Animal shelters across the state are experiencing over crowding issues this season and its only getting worse for area animal rescue agencies.

Denison Animal Welfare Group President Stephanie Phillips said it’s not just Sherman that is over crowded, and nearly every shelter she is in contact with across the state is experiencing the same thing. Phillips went so far as to refer to it as a crisis, especially locally.

DAWG currently has 22 dogs out of 25 kennels and 26 cats out of 35 cat kennels, and Phillips said the shelter had 10 puppies dropped off just last week.

“Every animal shelter I am familiar with is full,” Phillips said. “We’re working really hard to try and save each one of those animals. People continue to relinquish pets faster than we can get them adopted out. We’re over capacity right now so we’re not even able to help Sherman out right now. We’re looking at places to get help. We’re trying to get partners to help Sherman as well as to save our animals too.”

Phillips said DAWG does not euthanize animals for space, a luxury this animal shelter can afford due to the nature of the organization. Once space runs out, municipal shelters often start looking at euthanasia as an emergency measure.

When municipal shelters have reached a 90 percent live-release rate, they can be considered no-kill shelters, Phillips said. But, when capacity becomes an issue, those shelters do have the ability to begin euthanasia again.

Denison Code Compliance Manager Robert Lay said the situation with the city is about the same as other shelters, and facilities are more crowded now than he has seen in his two years working with the animals in Denison. The city contracts with Morton Street Animal Hospital to house animals on its behalf. Once the animal hospital reaches capacity or once an animal has reached beyond it’s mandatory 72-hour hold, it will typically be turned over to DAWG. Lay said Denison is sitting at about an 93-percent live release rate, and if a shelter gets above 90 percent live release, it will advertise itself as a no-kill shelter.

Denison had 1,254 total animals picked up or turned over to the city in fiscal year 2019 which ended Sept. 31. Lay said Denison also tries not to euthanize for space but will if it comes to that.

Phillips said normally shelters see an increase in the spring when pets begin mating.

One tool DAWG has that Sherman is lacking is a transport vehicle to move animals to other shelters. DAWG has loaned Sherman it’s van on occasion.

The biggest thing Phillips said would help is getting pets spayed or neutered. DAWG has a low cost option on the first and third Saturday of the month as well as provides information on its website about other options.

“We’ve been able to keep (Denison) from euthanizing for space for a while,” Phillips said. “But, we need the public to be responsible.
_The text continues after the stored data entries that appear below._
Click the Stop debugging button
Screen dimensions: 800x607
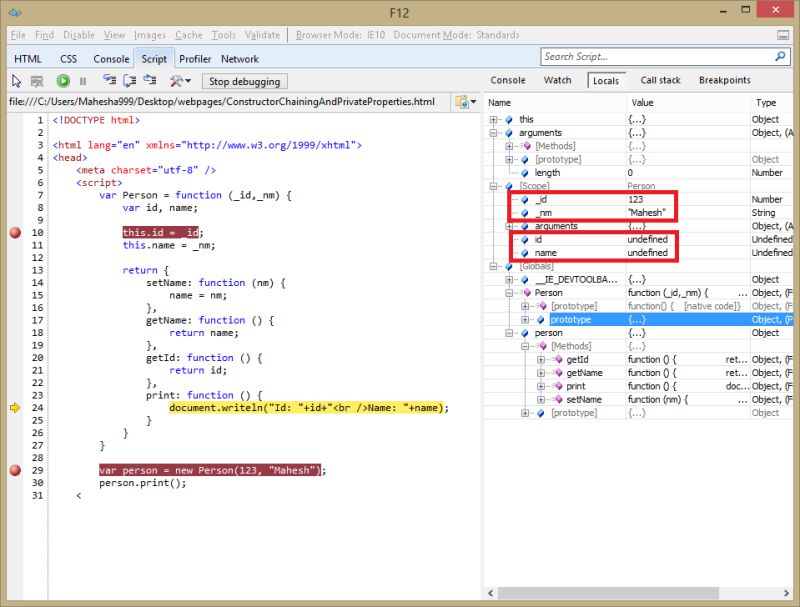click(244, 81)
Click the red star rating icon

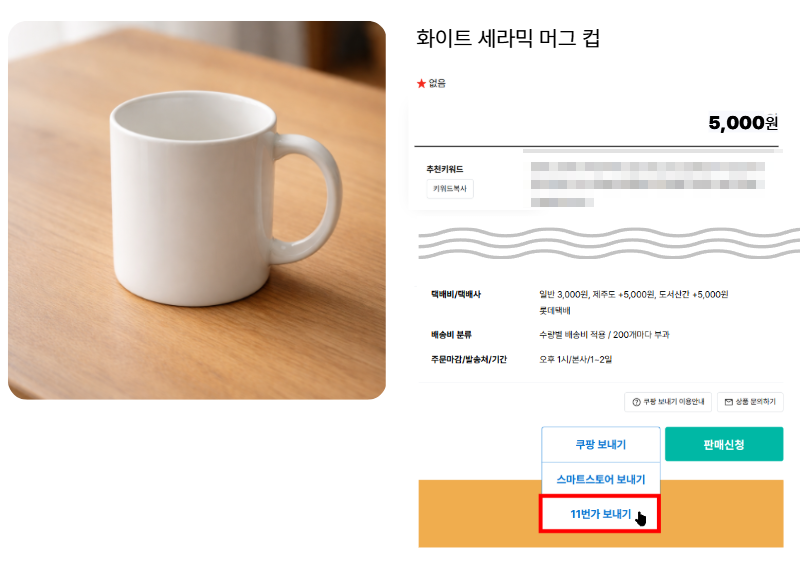click(421, 83)
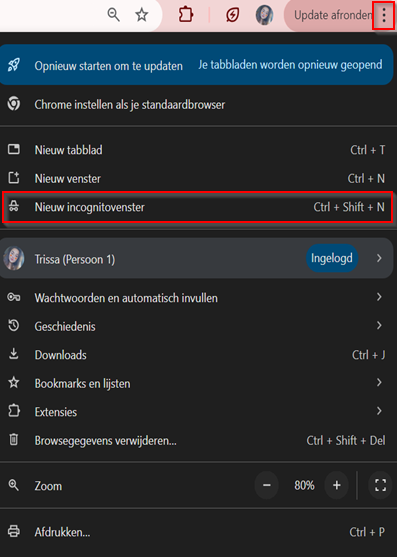The image size is (397, 557).
Task: Select Nieuw tabblad menu item
Action: pyautogui.click(x=197, y=150)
We ask they look at their circle of friends first and use the pound as a last resort.”

DAWG keeps its animals one per kennel for safety reasons. But, she reiterated that resources are scarce as are volunteers, and she is looking into is expanding the space up to 40 dog kennels. Phillips goal is to start working on that project after the first of the year.

Over the six years she has been in operation, DAWG has spayed or neutered 6,000 animals with the numbers increasing each year.

“A $50 surgery is a lot cheaper than vet care for 10-15 animals a dog is capable of producing twice a year,” she said. “If everyone did that we wouldn’t have this problem.”

Lay said it takes help from the community to solve the larger problem, and the best way to avoid dropping a pet off at a shelter is to be educated what it takes to support an animal before taking on the responsibility. He said the pet population in Grayson County is naturally increasing along with the human population, and it will require everyone doing their part to get it under control, including sterilizing animals which he joined other shelter leaders in saying, is important.